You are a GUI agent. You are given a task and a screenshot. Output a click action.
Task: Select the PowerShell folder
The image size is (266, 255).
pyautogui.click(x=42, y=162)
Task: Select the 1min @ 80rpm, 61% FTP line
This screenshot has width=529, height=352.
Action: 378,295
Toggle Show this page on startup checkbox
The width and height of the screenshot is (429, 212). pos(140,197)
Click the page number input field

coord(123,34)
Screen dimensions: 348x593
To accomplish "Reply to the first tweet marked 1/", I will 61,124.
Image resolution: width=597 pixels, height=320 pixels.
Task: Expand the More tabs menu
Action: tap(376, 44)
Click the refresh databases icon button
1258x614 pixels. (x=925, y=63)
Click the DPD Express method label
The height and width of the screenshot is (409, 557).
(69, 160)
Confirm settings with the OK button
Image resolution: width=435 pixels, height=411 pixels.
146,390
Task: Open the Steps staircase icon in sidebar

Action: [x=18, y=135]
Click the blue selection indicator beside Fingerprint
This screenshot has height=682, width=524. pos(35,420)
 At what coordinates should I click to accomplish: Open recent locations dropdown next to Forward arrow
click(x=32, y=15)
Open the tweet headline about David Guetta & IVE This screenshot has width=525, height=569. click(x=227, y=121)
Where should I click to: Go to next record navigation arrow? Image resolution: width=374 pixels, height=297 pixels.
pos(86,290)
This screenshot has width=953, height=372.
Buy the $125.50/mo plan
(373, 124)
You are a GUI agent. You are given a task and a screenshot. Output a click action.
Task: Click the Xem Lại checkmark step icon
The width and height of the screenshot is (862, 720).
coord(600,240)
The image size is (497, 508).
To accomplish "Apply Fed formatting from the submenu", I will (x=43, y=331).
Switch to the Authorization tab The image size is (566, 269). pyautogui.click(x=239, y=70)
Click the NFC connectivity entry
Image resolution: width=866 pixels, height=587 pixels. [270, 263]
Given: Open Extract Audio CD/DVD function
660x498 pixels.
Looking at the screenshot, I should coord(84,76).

■ **Exercise description**:
Restate the records above word for word.

■ **Expected answer**:
You are a GUI agent. You are given a task and a screenshot. Output a click action.
Task: Select the PowerShell folder
The image size is (266, 255).
pyautogui.click(x=42, y=162)
Task: Select the 1min @ 80rpm, 61% FTP line
This screenshot has width=529, height=352.
Action: 378,295
Toggle Show this page on startup checkbox
The width and height of the screenshot is (429, 212). pos(140,197)
Click the page number input field

coord(123,34)
Screen dimensions: 348x593
To accomplish "Reply to the first tweet marked 1/", I will 61,124.
Image resolution: width=597 pixels, height=320 pixels.
Task: Expand the More tabs menu
Action: tap(376, 44)
Click the refresh databases icon button
1258x614 pixels. (x=925, y=63)
Click the DPD Express method label
The height and width of the screenshot is (409, 557).
(69, 160)
Confirm settings with the OK button
Image resolution: width=435 pixels, height=411 pixels.
146,390
Task: Open the Steps staircase icon in sidebar

Action: [x=18, y=135]
Click the blue selection indicator beside Fingerprint
This screenshot has height=682, width=524. pos(35,420)
 At what coordinates should I click to accomplish: Open recent locations dropdown next to Forward arrow
click(x=32, y=15)
Open the tweet headline about David Guetta & IVE This screenshot has width=525, height=569. click(x=227, y=121)
Where should I click to: Go to next record navigation arrow? Image resolution: width=374 pixels, height=297 pixels.
pos(86,290)
This screenshot has width=953, height=372.
Buy the $125.50/mo plan
(373, 124)
You are a GUI agent. You are given a task and a screenshot. Output a click action.
Task: Click the Xem Lại checkmark step icon
The width and height of the screenshot is (862, 720).
coord(600,240)
The image size is (497, 508).
To accomplish "Apply Fed formatting from the submenu", I will (x=43, y=331).
Switch to the Authorization tab The image size is (566, 269). pyautogui.click(x=239, y=70)
Click the NFC connectivity entry
Image resolution: width=866 pixels, height=587 pixels. [270, 263]
Given: Open Extract Audio CD/DVD function
660x498 pixels.
Looking at the screenshot, I should coord(84,76).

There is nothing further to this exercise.